Ukrainian integral nationalists greeted the German attack on the USSR with enthusiasm, viewing it as a promising opportunity to establish an independent Ukrainian state. But although the OUN and Germans shared a common enemy, their goals and interests were far from compatible.

In the view of the Germans, the OUN’s main usefulness was as a diversionary force that could wreak havoc behind Soviet lines. For their part, the integral nationalists, recently disillusioned by Hitler’s treatment of Carpatho-Ukraine, had no intention of serving as the tools of Berlin; their goal was to use the war to spread their own influence throughout Ukraine. Thus, each side sought to use the other for its own, often contradictory, purposes.

The tenuous relationship between the OUN and Nazi Germany had other complications. Among the Germans there were strong differences of opinion regarding the OUN: the Abwehr (military intelligence) of Admiral Wilhelm Canaris, which had ties of long duration with the OUN, favored cooperating with the OUN, but the Nazi party apparatus, headed by Martin Bormann, contemptuously refused to treat them as a serious political factor. Moreover, those Germans who wished to deal with the integral nationalists had the problem of deciding which faction to support – the relatively moderate yet weaker Melnyk wing (OUN-M) or the dynamic, more numerous but recalcitrant Bandera supporters (OUN-B). Competition for German support fueled the rivalry between the two factions: each sought to establish itself as the sole representative of the Ukrainian people.

A product of German/OUN collaboration was the creation, shortly before the invasion of the USSR, of a Ukrainian military unit in the German army called the Legion of Ukrainian Nationalists. Composed mainly of pro-Bandera Ukrainians recruited in German-occupied territories, this force consisted of about 600 men divided into two units that bore the code names Nachtigall and Roland.

The Germans planned to use these units for diversionary purposes but the OUN-B hoped that they would become the core of a Ukrainian army, as well as a means of extending the Bandera faction’s influence.
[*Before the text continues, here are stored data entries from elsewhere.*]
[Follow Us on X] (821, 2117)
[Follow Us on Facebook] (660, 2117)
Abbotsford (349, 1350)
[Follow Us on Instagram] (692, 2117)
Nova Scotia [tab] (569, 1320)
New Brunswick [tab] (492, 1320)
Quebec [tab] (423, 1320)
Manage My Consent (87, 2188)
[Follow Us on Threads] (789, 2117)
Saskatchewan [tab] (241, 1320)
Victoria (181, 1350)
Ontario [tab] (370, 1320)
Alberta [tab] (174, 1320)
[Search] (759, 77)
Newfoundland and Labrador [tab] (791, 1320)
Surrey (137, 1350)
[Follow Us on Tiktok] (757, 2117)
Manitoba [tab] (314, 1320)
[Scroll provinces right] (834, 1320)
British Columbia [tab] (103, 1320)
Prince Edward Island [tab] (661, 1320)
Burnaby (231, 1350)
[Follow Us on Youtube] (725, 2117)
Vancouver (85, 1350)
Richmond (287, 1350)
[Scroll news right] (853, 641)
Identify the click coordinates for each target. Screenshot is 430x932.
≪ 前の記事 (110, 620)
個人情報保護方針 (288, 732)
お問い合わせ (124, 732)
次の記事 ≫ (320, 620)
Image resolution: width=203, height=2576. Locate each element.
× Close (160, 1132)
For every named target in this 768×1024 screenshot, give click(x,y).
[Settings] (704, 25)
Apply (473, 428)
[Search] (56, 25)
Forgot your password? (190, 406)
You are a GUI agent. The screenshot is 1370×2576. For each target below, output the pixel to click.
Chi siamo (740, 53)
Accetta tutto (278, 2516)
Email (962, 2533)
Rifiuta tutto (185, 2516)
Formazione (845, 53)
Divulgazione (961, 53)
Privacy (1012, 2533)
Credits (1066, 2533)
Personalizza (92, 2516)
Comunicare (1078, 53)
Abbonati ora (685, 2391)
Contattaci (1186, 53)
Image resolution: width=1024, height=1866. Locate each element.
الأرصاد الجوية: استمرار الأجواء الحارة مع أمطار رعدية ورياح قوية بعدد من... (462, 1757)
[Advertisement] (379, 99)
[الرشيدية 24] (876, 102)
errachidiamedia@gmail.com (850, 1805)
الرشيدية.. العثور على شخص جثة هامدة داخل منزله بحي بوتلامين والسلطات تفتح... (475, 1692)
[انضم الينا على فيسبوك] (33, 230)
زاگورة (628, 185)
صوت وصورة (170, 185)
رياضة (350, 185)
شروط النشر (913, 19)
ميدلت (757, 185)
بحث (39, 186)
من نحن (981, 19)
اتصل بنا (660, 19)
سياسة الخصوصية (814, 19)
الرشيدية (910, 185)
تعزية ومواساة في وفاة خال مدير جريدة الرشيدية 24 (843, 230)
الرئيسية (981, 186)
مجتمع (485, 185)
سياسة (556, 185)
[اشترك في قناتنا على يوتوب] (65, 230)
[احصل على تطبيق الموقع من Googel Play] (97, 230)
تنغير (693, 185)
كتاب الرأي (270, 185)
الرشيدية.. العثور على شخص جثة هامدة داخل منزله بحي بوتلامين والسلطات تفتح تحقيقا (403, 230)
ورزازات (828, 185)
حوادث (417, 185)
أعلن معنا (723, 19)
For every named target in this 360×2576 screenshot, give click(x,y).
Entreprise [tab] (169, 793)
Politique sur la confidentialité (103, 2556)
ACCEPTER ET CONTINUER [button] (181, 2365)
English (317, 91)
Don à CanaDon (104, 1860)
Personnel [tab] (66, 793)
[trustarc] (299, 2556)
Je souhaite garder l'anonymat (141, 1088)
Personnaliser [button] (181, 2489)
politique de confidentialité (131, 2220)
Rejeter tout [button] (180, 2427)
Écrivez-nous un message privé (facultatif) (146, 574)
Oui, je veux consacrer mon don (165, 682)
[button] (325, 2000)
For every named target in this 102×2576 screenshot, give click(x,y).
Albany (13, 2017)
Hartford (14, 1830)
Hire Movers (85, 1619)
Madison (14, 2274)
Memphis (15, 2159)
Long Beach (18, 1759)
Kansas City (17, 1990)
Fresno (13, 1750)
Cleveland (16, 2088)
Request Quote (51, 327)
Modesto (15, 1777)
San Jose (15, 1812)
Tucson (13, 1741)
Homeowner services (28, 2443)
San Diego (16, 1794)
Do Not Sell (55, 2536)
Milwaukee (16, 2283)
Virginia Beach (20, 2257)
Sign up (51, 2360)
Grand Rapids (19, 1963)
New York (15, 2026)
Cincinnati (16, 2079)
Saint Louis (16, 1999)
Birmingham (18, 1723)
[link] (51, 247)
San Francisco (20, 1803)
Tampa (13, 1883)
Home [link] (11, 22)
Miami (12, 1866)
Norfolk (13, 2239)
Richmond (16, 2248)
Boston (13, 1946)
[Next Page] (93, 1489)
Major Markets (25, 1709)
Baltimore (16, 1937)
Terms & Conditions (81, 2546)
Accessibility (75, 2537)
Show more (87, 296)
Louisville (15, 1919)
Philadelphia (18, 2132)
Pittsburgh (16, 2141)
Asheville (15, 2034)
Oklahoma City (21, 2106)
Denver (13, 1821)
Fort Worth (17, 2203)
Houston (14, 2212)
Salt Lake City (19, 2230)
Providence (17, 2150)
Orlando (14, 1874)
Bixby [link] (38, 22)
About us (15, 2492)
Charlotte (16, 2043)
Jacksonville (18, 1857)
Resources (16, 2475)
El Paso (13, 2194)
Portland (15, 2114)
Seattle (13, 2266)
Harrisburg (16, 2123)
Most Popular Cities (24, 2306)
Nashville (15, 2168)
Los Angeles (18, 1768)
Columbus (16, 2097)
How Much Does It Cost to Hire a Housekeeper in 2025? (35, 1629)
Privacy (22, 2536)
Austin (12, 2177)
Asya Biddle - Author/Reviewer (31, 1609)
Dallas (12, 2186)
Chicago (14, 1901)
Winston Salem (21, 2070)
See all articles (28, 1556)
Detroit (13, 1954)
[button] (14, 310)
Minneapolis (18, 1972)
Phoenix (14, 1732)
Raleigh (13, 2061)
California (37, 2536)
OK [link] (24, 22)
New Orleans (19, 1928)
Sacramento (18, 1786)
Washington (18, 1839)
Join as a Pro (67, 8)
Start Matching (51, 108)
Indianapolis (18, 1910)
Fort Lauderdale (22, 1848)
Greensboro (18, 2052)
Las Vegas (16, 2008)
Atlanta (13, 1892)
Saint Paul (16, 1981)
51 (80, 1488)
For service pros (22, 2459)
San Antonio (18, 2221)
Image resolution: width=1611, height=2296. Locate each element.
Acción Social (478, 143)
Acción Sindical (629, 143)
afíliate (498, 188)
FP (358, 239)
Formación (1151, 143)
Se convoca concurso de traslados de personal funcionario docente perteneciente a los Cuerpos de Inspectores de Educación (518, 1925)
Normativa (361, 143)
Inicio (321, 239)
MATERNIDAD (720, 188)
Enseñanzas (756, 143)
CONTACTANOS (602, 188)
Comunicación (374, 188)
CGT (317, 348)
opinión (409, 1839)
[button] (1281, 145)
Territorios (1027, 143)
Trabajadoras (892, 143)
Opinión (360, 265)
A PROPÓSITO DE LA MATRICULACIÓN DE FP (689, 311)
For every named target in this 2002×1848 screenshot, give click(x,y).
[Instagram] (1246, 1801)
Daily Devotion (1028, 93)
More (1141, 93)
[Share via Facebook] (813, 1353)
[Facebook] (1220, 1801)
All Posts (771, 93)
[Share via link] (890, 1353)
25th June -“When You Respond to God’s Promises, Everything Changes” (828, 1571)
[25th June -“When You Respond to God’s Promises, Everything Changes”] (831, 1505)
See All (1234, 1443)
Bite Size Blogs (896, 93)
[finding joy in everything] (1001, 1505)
Within days of the German entry into Ukraine, the conflict of interests between the integral nationalists and the Germans came to the fore. In an audacious move, which verged on the foolhardy, the OUN-B (supported by members of the Nachtigall unit) decided – without consulting the Germans – to proclaim, on 30 June 1941, the establishment of a Ukrainian state in recently conquered Lviv. Bandera’s close associate, Iaroslav Stetsko, was chosen to be premier. The OUN-B gambled that the German military commanders would accept this action as an accomplished fact, rather than risk a confrontation with Ukrainians at the outset of the invasion.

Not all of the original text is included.